Tegucigalpa, Honduras.- La extradición de un ciudadano ruso, acusado de delitos de estafa y sustracción de bienes en su país, fue frenada por las autoridades hondureñas.
Nikita Andreevich Kuleshin, de 39 años, capturado en Honduras y solicitado en extradición por Rusia, cuenta con estatus de refugiado en Honduras por un período de cinco años, razón por la que el juez que lleva su caso le dictó este jueves medidas cautelares distintas al arresto provisional.
Según dio a conocer Carlos Silva, portavoz del Poder Judicial, el equipo de defensa técnica presentó ante el juez de Extradición de Primera Instancia una certificación emitida por el Instituto Nacional de Migración en septiembre de 2025.

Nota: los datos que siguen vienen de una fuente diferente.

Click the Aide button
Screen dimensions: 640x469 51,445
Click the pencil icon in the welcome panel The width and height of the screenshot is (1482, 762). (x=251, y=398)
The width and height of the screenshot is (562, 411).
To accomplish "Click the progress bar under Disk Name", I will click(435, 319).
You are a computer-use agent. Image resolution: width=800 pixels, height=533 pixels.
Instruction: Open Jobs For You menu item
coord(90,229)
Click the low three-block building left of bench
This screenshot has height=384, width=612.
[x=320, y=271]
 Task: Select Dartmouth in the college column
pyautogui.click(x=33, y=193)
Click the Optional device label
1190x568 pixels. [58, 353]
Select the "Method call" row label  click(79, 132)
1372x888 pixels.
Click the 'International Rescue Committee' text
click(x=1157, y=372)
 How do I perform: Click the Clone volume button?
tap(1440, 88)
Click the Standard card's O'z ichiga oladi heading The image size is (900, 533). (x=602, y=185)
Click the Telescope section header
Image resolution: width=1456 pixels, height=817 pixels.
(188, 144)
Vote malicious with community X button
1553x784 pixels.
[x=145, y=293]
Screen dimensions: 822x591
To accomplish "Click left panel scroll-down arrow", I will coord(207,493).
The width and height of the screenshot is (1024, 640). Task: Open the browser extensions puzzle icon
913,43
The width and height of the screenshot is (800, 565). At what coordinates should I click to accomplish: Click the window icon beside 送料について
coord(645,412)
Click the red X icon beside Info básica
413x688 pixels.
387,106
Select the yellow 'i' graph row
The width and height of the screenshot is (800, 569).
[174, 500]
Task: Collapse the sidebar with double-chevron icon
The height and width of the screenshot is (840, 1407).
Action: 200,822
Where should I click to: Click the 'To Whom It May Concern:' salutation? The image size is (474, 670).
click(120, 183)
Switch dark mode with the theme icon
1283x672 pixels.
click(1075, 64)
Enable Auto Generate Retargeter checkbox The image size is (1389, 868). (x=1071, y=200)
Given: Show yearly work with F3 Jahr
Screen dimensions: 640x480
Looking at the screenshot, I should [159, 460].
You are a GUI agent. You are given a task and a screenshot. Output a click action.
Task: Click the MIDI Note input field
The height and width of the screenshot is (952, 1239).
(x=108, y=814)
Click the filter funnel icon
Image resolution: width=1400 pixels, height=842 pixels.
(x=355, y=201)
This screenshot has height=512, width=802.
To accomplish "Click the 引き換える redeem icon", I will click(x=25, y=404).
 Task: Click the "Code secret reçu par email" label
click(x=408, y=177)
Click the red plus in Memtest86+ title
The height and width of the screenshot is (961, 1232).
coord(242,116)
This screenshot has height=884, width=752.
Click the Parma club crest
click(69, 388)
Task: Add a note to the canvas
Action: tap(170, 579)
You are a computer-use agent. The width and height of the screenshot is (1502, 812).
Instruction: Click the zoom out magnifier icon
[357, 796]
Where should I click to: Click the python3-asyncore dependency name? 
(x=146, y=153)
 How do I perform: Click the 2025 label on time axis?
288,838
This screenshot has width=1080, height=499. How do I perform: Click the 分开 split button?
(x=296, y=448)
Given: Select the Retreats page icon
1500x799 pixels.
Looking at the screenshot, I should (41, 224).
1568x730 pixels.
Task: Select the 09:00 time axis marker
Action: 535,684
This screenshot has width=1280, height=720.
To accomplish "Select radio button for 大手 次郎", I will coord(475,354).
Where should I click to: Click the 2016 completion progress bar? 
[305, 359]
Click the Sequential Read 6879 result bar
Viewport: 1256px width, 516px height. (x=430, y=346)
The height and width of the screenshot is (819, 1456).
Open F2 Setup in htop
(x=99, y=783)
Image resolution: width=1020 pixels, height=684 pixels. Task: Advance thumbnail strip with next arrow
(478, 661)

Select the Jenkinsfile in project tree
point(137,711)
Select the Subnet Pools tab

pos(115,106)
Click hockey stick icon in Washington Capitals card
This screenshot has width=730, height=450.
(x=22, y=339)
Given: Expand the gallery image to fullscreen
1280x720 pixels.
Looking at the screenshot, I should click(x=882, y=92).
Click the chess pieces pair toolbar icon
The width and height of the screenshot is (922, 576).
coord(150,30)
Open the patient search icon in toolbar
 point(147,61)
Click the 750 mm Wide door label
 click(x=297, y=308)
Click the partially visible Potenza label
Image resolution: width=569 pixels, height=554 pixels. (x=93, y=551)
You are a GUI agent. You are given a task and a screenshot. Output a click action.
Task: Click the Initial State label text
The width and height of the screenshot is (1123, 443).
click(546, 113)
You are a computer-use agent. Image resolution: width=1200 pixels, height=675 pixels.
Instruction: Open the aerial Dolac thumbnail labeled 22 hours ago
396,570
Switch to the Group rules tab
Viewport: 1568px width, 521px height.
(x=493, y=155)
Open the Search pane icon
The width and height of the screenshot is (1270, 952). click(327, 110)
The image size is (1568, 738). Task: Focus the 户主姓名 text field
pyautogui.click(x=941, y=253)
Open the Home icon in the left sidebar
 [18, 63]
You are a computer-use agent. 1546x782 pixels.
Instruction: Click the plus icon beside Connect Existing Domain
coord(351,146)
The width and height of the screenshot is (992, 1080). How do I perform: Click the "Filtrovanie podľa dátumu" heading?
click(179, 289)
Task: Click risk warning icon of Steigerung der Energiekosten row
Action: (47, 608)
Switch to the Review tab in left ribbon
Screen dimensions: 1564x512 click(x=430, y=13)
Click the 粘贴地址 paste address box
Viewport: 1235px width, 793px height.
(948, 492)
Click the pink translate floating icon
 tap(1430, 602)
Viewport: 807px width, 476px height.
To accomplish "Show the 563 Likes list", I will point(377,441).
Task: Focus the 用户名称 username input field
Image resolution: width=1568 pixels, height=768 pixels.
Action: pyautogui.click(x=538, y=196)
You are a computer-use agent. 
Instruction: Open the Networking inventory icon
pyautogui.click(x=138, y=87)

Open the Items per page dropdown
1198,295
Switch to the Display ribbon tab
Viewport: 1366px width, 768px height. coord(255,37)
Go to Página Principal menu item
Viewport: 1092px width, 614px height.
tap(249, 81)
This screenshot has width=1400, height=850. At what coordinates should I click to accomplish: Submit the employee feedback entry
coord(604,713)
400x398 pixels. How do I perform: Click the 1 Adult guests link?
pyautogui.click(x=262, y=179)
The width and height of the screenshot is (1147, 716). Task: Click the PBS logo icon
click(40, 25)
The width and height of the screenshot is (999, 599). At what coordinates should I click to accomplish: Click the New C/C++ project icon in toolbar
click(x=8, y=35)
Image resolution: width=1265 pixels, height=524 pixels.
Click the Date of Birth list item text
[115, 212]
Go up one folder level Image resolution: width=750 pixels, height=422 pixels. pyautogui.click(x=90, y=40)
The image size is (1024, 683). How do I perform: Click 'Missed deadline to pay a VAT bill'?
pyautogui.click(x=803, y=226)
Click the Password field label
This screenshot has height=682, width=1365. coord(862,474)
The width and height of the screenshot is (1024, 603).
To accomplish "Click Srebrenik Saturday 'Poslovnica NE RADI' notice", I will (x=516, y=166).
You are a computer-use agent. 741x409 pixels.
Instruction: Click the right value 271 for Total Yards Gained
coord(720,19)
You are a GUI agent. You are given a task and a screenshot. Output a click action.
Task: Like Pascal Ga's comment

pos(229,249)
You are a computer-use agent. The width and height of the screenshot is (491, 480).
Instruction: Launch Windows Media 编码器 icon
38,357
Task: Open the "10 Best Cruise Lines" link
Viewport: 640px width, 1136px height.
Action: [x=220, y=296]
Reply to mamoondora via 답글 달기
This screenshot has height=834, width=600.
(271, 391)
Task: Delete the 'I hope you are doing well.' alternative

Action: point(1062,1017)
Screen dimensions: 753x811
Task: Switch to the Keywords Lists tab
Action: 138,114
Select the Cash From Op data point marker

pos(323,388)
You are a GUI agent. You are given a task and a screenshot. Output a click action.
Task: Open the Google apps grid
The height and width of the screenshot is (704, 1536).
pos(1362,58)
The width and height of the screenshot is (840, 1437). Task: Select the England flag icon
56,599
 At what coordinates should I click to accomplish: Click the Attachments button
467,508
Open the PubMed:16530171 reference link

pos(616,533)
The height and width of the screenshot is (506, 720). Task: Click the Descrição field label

Dicha certificación indica que al imputado se le concedió un permiso especial de permanencia en Honduras bajo la categoría migratoria de refugiado por un término de cinco años.
“Lo anterior en virtud de existir un temor fundado de persecución por opiniones políticas y debido a que se tiene información de que su vida e integridad corren peligro si regresa a su país”, aseguró Silva.
Según explicó el portavoz, estas medidas están sustentadas en el artículo 173 del Código Penal e incluyen la prohibición de salir del país, rendir un informe mensual a través de su equipo de defensa y presentarse a firmar cada viernes ante el Juzgado de Letras de lo Penal de San Pedro Sula, ciudad donde reside.
El detenido, de 39 años y originario de la ciudad de Leningrado, era requerido en extradición por autoridades de la Federación de Rusia en el marco de una solicitud internacional por delitos de carácter económico.
Según el expediente, Kuleshin es acusado de fraude, estafa y sustracción de bienes mediante engaño en cuantía considerable, delitos tipificados en el artículo 159, apartado 4, del Código Penal ruso.